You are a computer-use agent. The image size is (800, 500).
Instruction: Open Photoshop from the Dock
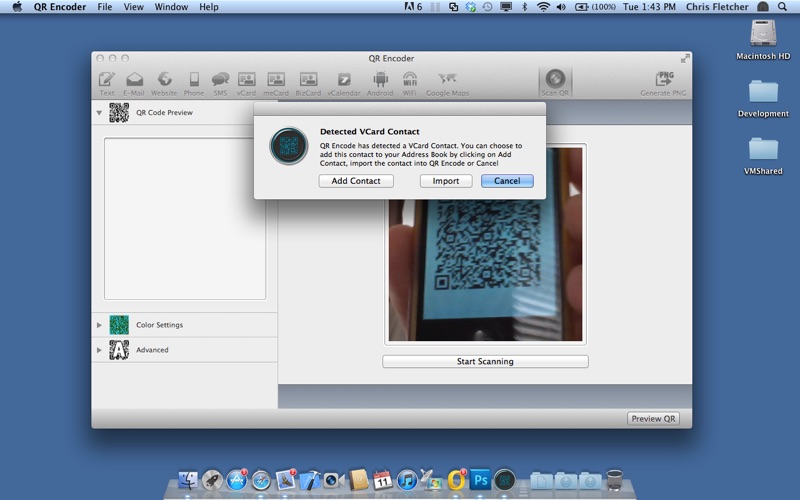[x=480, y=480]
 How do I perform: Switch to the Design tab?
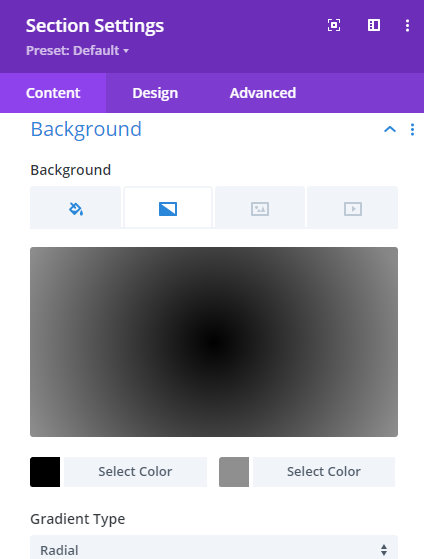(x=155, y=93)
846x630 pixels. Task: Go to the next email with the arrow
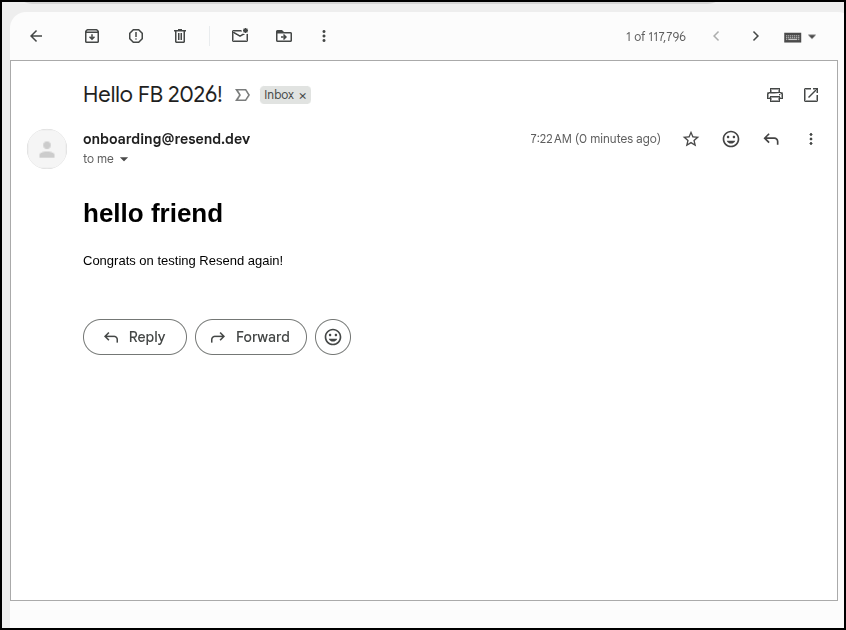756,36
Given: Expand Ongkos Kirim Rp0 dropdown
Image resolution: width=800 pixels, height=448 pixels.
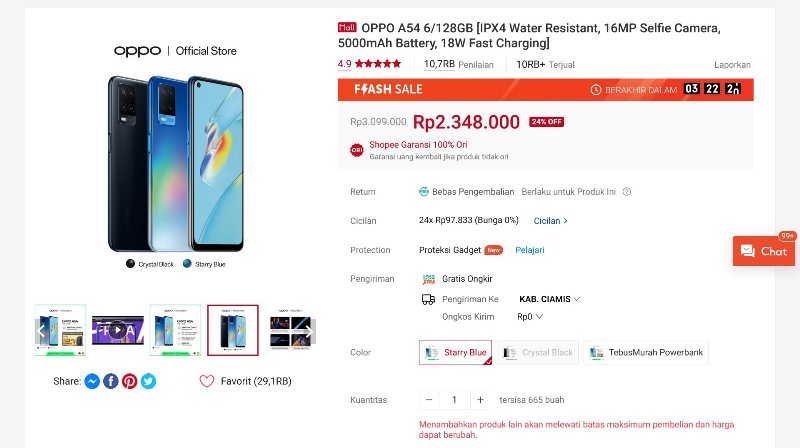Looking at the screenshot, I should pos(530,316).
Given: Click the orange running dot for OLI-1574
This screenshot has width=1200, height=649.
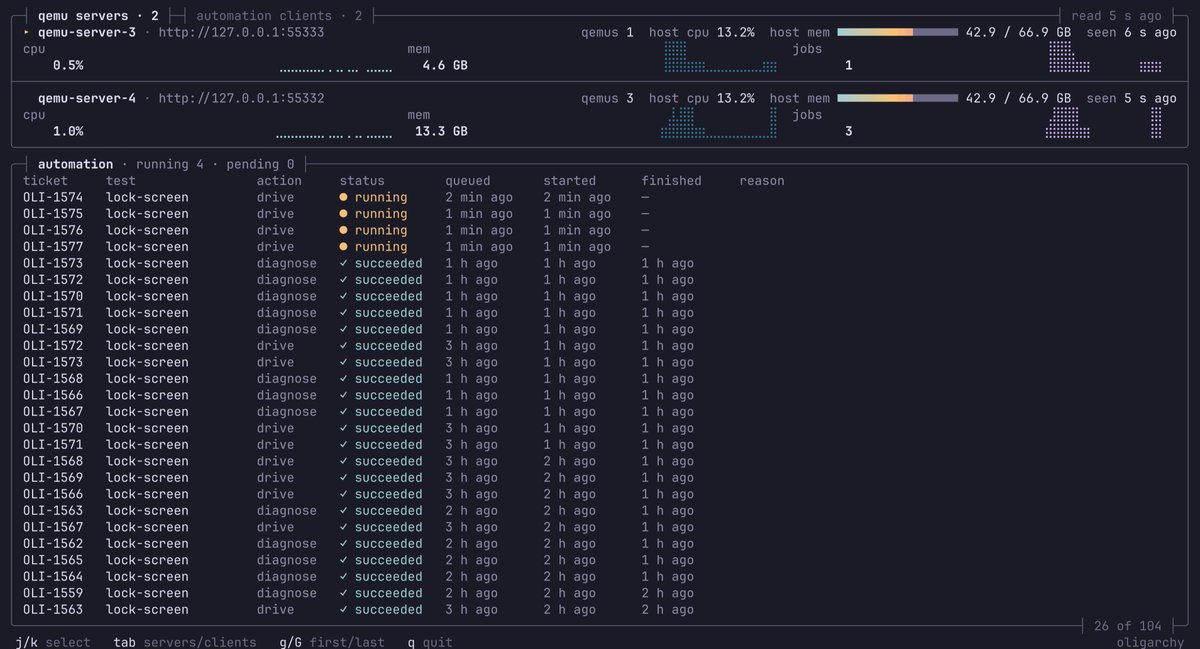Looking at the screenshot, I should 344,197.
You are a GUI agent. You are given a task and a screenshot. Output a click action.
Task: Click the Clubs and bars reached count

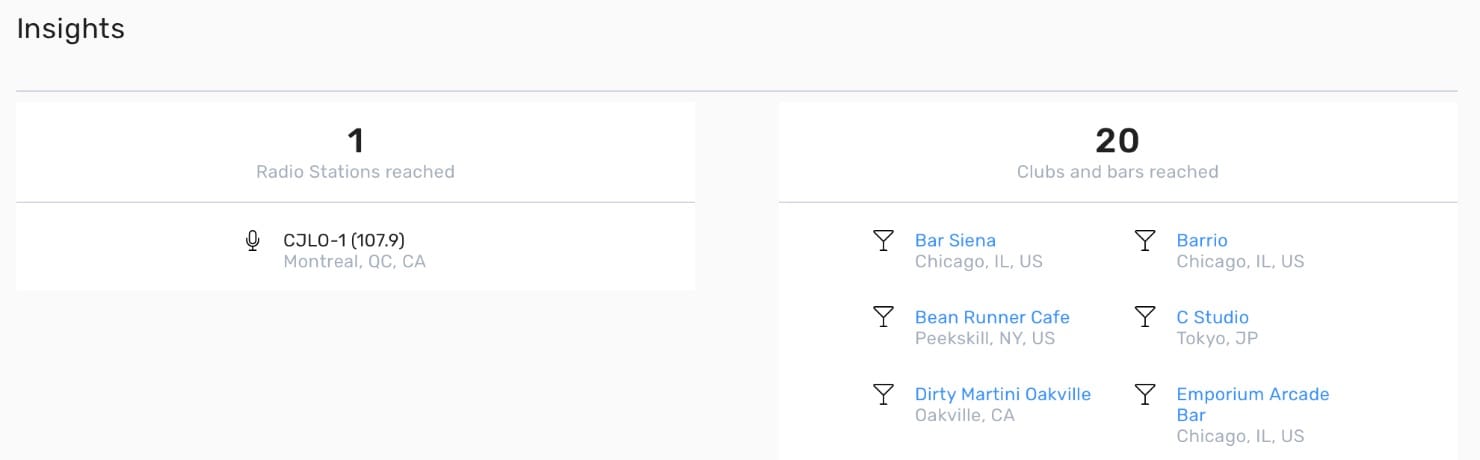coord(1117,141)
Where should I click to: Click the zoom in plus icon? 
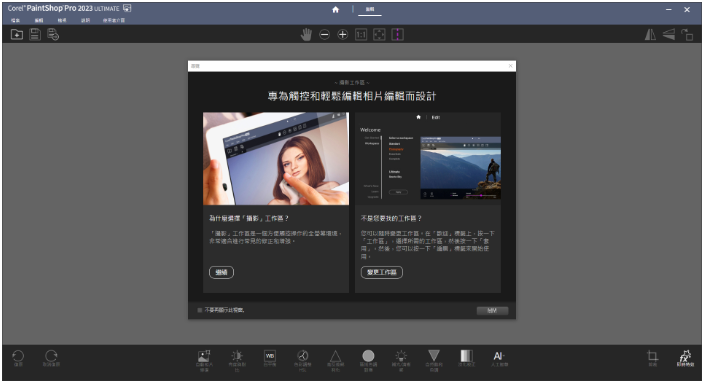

Try it: Return from the data every line that holds "agent".

Written response:
You are a computer-use agent. The image size is (800, 500).
You are a GUI agent. You are given a task and a screenshot. Output a click action.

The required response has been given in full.